▶ _Task details_: The result should be an exact copy of only the lines from the one with "Viac (196, 609)" through the last line of the data below, with pictures omitted.

**** Exercise materials ****

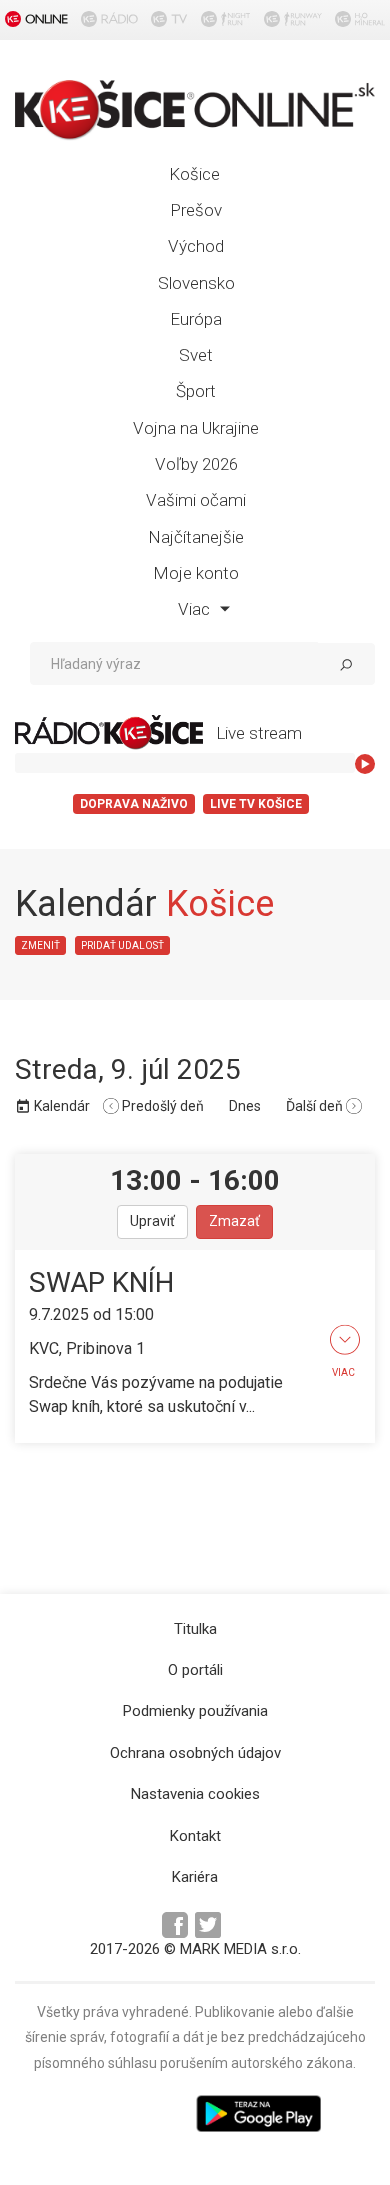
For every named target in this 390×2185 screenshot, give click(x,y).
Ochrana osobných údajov (195, 1753)
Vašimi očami (196, 500)
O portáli (195, 1670)
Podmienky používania (195, 1711)
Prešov (196, 210)
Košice (194, 174)
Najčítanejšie (196, 537)
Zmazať (234, 1221)
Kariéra (195, 1877)
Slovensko (196, 283)
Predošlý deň (161, 1106)
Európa (196, 319)
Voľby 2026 (196, 464)
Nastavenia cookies (195, 1794)
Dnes (245, 1106)
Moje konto (196, 573)
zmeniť (40, 945)
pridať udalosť (122, 945)
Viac (196, 609)
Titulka (195, 1629)
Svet (196, 355)
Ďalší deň (316, 1106)
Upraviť (152, 1221)
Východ (196, 246)
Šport (196, 391)
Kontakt (195, 1836)
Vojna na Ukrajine (196, 428)
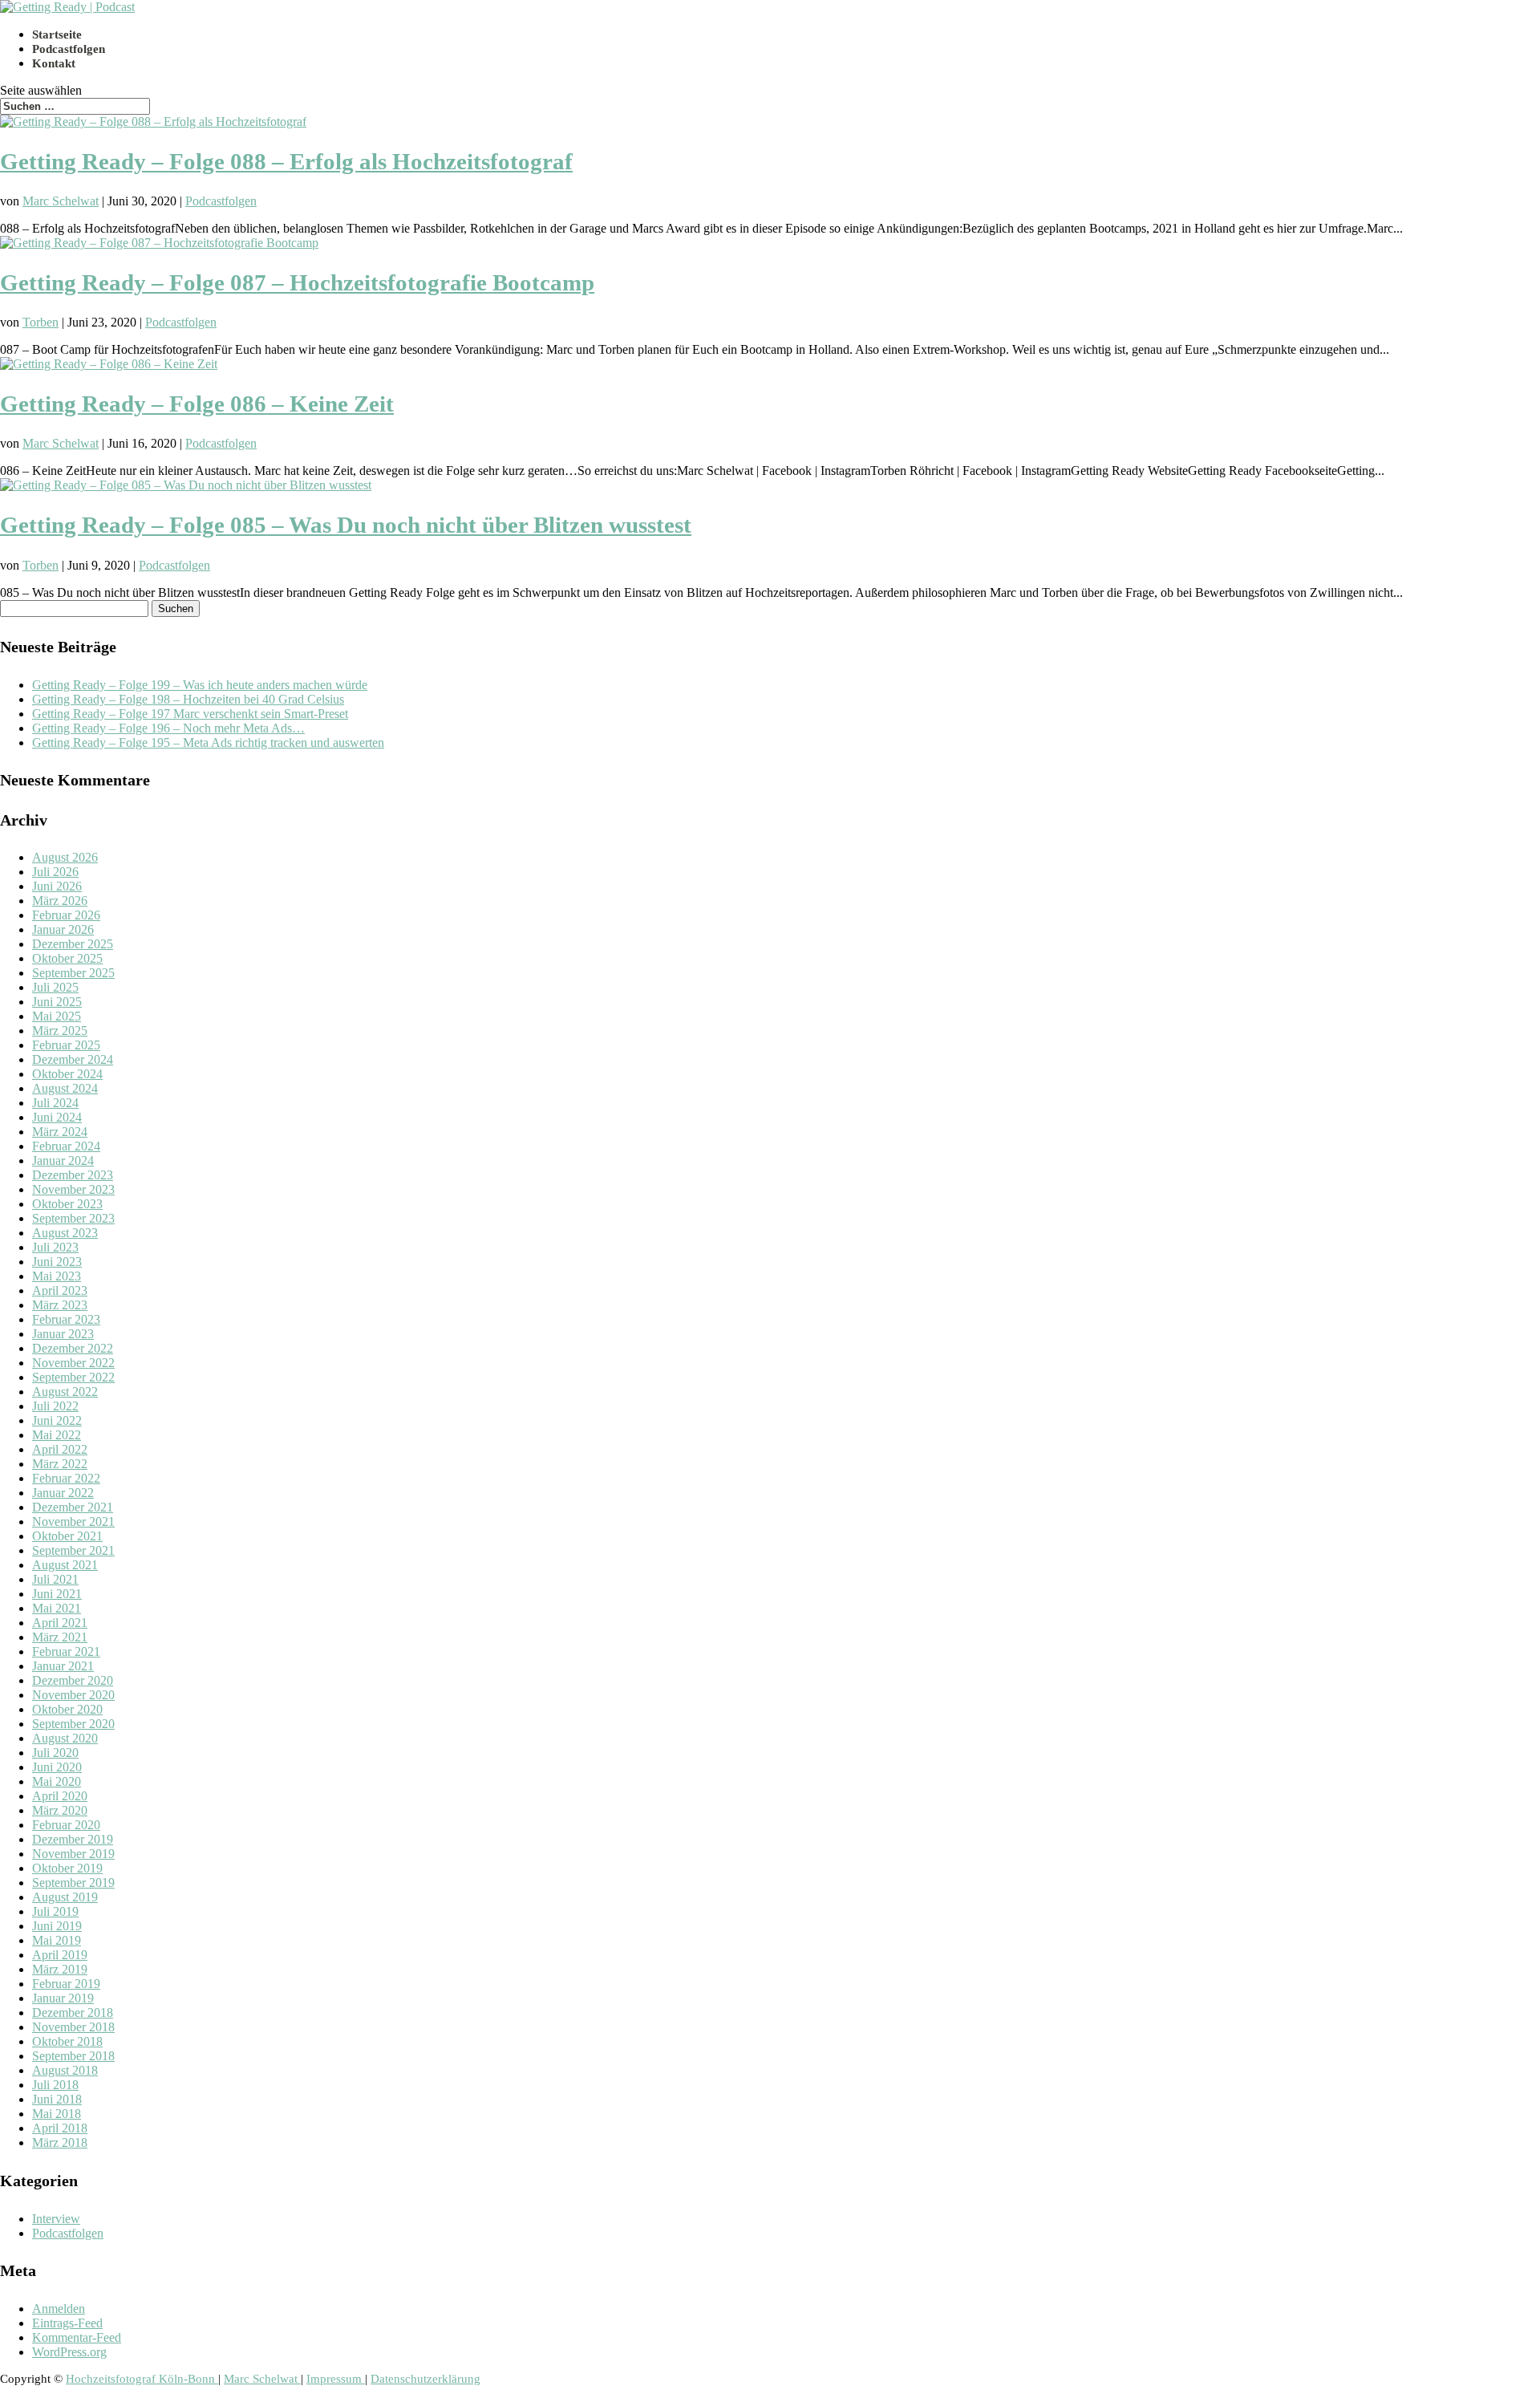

****

▶ _Response to the task_:
Viac (196, 609)
Titulka (195, 1629)
Svet (196, 355)
Ďalší deň (316, 1106)
Upraviť (152, 1221)
Východ (196, 246)
Šport (196, 391)
Kontakt (195, 1836)
Vojna na Ukrajine (196, 428)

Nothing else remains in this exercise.